Holly Cluster

UCLA Mathematics Consulting Group



HOLLY Cluster


The HOLLY cluster is a set of ten Intel Pentium III rack machines, with 1.0 GHz speed, and 2.0GB memory per node, plus a fileserver with a 10 disk raid array. These machines run the current version of SuSE Linux, 8.2. The nodes are numbered, holly01 - holly10, and the file server is hollyfs.

The purpose of these machines is to run short term serial jobs, generally for parametric studies and algorithmic development, for the Applied Mathematics Group.


Running jobs on HOLLY


Summary: Compile your code, rsh to hollyfs, run the batch job submitter, view your job in the queue, view your output and/or job execution statistics.

1) First, it is assumed that you have already complied your code (in C, C++, F77, F90, etc.)
2) From the same directory as your code is located, spawn a remote shell to hollyfs. To do this type rsh hollyfs
3) To run the batch job submitter, simply type:

job.q


and then a queueing script will appear in your UNIX window. The script will guide you through a series of questions for submitting your job. First and foremost, you should "build" your command script to run the job. This can be done by selecting "b" for build. Afterwards, it will create the command script for you.

If instead of using the batch submission (queueing) procedure, you intend to log directly in to one of the holly machines, you can also run jobs that way. However, you run the risk of overloading a machine that could already be running jobs. In addition, if you a running a job there, the queueing system will overlook that machine when submitting a new job (as long as your job is running on it). I.e., if others want to submit to holly, they may not be apprised of the status of the available machines if you are running your job outside of the queueing system.
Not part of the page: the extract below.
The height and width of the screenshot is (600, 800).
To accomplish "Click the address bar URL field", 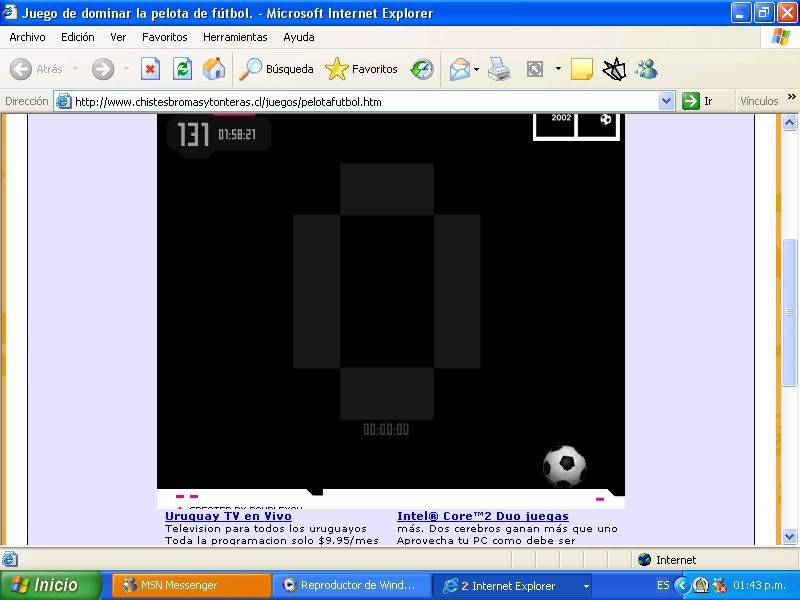I will click(x=360, y=101).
Reviewing job queue status on HOLLY


To review the job queue status on HOLLY, simply type:

qstat


Then, you will see a screen which displays the jobs running on the various HOLLY nodes. It will look something like this:

job-ID    prior name        user p         state submit/start at      queue       master   ja-task-ID
---------------------------------------------------------------------------------------------
      21       0   hello.sh.c   ra      t       09/26/2003   15:47:48   holly03.q    MASTER

To interpret this: job-ID is 21, user is ra, file submitted is hello.sh.cmd, time of submission is 3:47 on 9/26, and the job ran on queue 'holly03.q' (one of the HOLLY nodes). You may also see jobs from other users submitted in the holly queue as well.


Sample job run on HOLLY



The following are a sequence of windows which appear in your command line screen after running 'job.q':


Notice to users of the job.queue script:
The output for SGE jobs generated by the job.queue script
will be written to two files:


'jobname'.joblog will contain the output from the 'jobname'.cmd script.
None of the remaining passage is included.